In January 2009, India witnessed one of its biggest corporate scandals – the 'Satyam scandal' also referred to as 'India's Enron'. Satyam Computers Services Limited ("SCSL") was under the microscope for fraudulent activity and misrepresentation of its accounts to its board, stock exchanges, regulators, investors and all other stakeholders. Thereafter, shareholders of SCSL, approximately 300,000 were unsuccessful in claiming damages worth millions due to the absence of the provision for filing a class action suit under the Companies Act, 1956. American investors on the other hand were able to claim their part of damages in the US courts through a class action suit against SCSL.

The concept of class action was first introduced in the US in the year 1938. 'Class Action', which is also known as 'Representative Action', is actually a form of lawsuit where a large group of people collectively brings a claim to the court through a representative. A class action suit is filed generally when a number of people have suffered the same or similar injuries. Often many of the individuals' injuries are relatively minor, such that they might not pursue legal redress on their own. Together, however, the value of the claims of the class add up, and claiming as a class helps consolidate the attorneys, evidence, witnesses, and most other aspects of the litigation.
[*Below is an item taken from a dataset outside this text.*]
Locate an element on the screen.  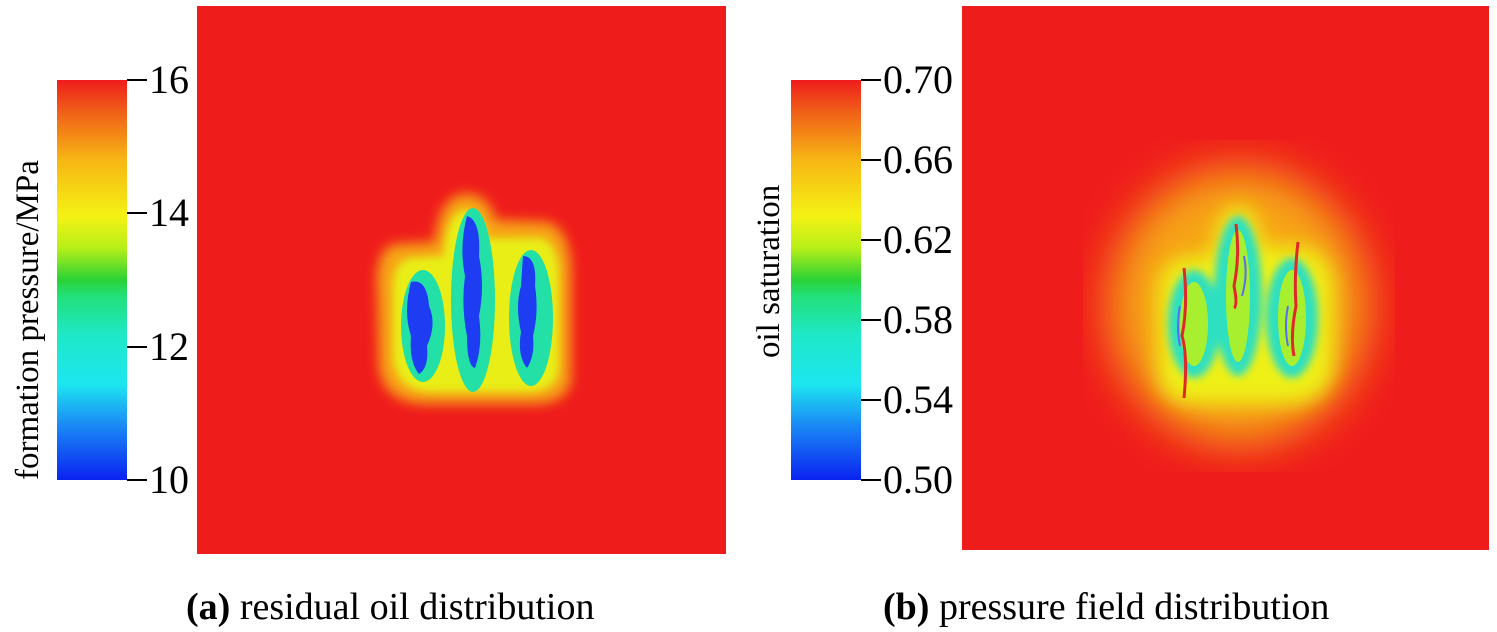
colorbar-tick-label: 0.50 is located at coordinates (918, 480).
Post the Satyam scandal, the Indian Parliament drafted the Companies Bill, 2009 and introduced provisions enabling affected shareholders to file a 'Class­ Action Suit'. Section 245 and 246 of the Companies Act, 2013 Act ("Act") specifically deals with the class ­action suits. These provisions permit members and depositors (both terms are as defined under the Act) to approach the National Company Law Tribunal ("NCLT") if they believe that the affairs of the company are being conducted in a manner detrimental to the interest of the company and its shareholders.

Section 245 of the Act provides that a certain number of members or depositors are entitled to bring an action before the NCLT if they are of the opinion that the management or conduct of the affairs of the company are being conducted in a manner prejudicial to the interests of the company or its members or depositors. Section 245 contains ten different sub clauses and provides the procedure as well as the reliefs which can be sought.

Sub-Section 3 of Section 245 of the Act as illustrated below sets forth the number of members/depositors required to file a class action suit.

  • Required Number of Members

For companies having a share capital–minimum 100 members or a prescribed percentage of total members whichever is less, or a member(s) holding a prescribed percentage of the shareholding in the company. For a company without share capital –not less than 1/5th of the total number of its members.

  • Required Number of Depositors

Minimum 100 depositors or a prescribed percentage of the total depositors, whichever is less or a depositor(s) to which the company owes such percentage of the total deposits as prescribed.

Until recently, this prescribed numbers of members or depositors required to file a class action suit had not been notified by the government. The government has on May 8, 2019 amended the National Company Law Tribunal Rules, 2016 and notified the threshold limits for filing such class action suits under Section 245 of the Act. The notified threshold limits are:

No. of Required Members/ Depositors Percentage of total Members/ Depositors Percentage of shareholding/deposits owed
Whichever is less.

(In case of a company having a share capital)
100 5% In the event of a listed company – 2%

In the event of an unlisted company – 5%
Depositors 100 5% 5%

Notification of the thresholds permits shareholders to file class action lawsuits against companies allowing minority shareholders and investors to seek remedies such as restraining the company from committing acts which either violate or which are ultra vires of its charter documents; restraining companies from committing acts contrary to the Act; claiming damages or other appropriate action from directors, auditors, external advisors or any other person who made incorrect statements or who engaged in suppression of material facts or fraudulent conduct etc.

This redressal mechanism protects small and minority shareholders and provides them with a powerful tool to keep companies in check. It may even result in companies and their external auditors, advisors and consultants being more diligent and careful in their activities.